全然ホラーじゃない! なのに超コワい…その理由は? 映画『戦慄怪奇ワールド コワすぎ!』徹底考察。忖度なしガチレビュー
映画『ノロイ』や『オカルト』などを監督し、Jホラー界で独自の立ち位置を築いてきた白石晃士。白石はこの度、2012年にオリジナルビデオとして発表されて以来人気を集め、最終的には劇場でも公開された「戦慄怪奇ファイル コワすぎ!」シリーズの8年ぶりの最新作を発表。本稿では、ファン待望の本作のレビューをお届けする。(文・司馬 宙)
白石晃士の超人気ホラーシリーズ
「幽霊よりも恐ろしい」登場人物が話題に
本作の紹介の前に、まずは「戦慄怪奇ファイル コワすぎ!」シリーズについて触れなければならない。
本シリーズは、白石が2012年から制作してきたフェイクドキュメンタリー・シリーズで、映像制作会社のディレクターの工藤仁(大迫茂生)とアシスタントディレクターの市川実穂(久保山智夏)、そしてカメラマンの田代正嗣(白石晃士)の3人が、視聴者から送られてきた怪奇映像をもとに、口裂け女やトイレの花子さんといった日本の怪奇現象に挑むというストーリーになっている。
「超コワすぎ!」を含めるとオリジナルビデオ8本、劇場版1本が作られてきた本作だが、その名前と反して、厳密にはホラーとは言い難い作風に仕上がっている。
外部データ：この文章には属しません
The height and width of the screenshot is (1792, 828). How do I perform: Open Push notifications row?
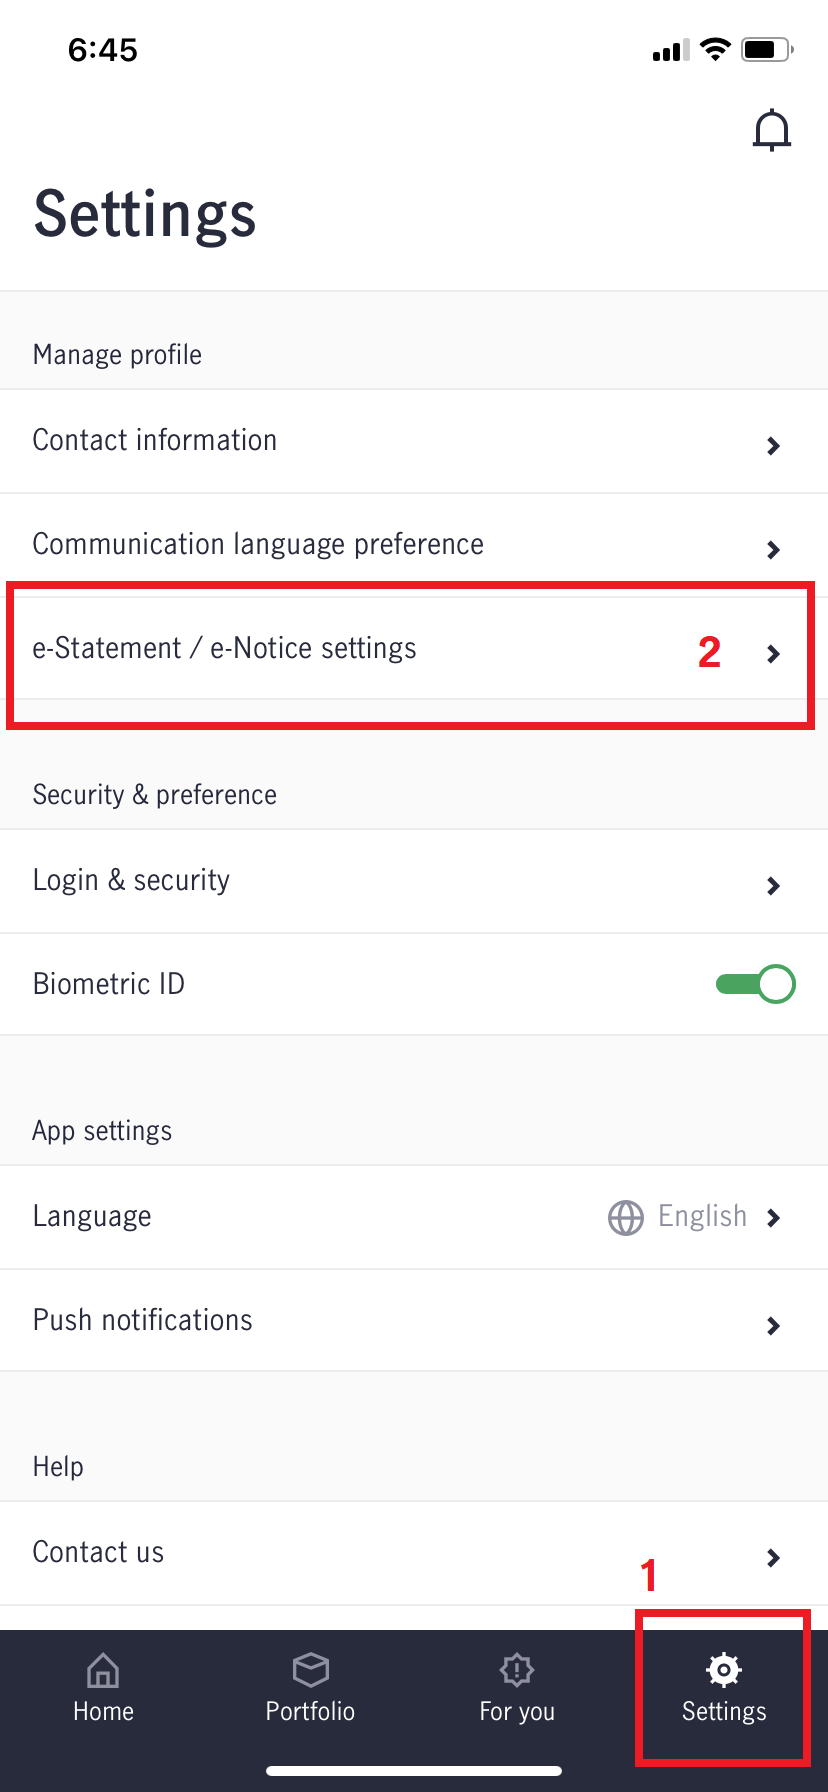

その理由としては、本作の登場人物があまりにもぶっ飛んでいることによるところが大きいだろう。
例えば、本シリーズの「狂言回し」ともいえるディレクターの工藤は、昔堅気のテレビマンよろしく、パワハラ・セクハラなんでもありの「クズ人間」。
怪奇現象への思い入れなども特になく、口を開けば「この映像は売れるぞ!」の一言が飛び出し、幽霊や妖怪を金属バットで殴ったり、鉄拳を食らわせたりと、ときに物理的に対応する。
そして、アシスタントディレクターとして工藤のストッパー的な役割を果たしている市川も、単身心霊スポットに行かされたり、時に怪異に取りつかれたりと、散々な目に遭いながらも、徐々にたくましくなっていく。
そして最終的には、「幽霊よりも恐ろしい」工藤に口答えをするようになっていく。
つまり本シリーズは、ホラー映画として怖がることを目的とした作品である以前に、工藤や市川をはじめとする登場人物のドタバタや、登場する怪異の荒唐無稽さを楽しむ作品なのだ。
そして、こういった本シリーズならではの面白さは、最新作である本作『戦慄怪奇ワールド コワすぎ!』にもしっかりと反映されている。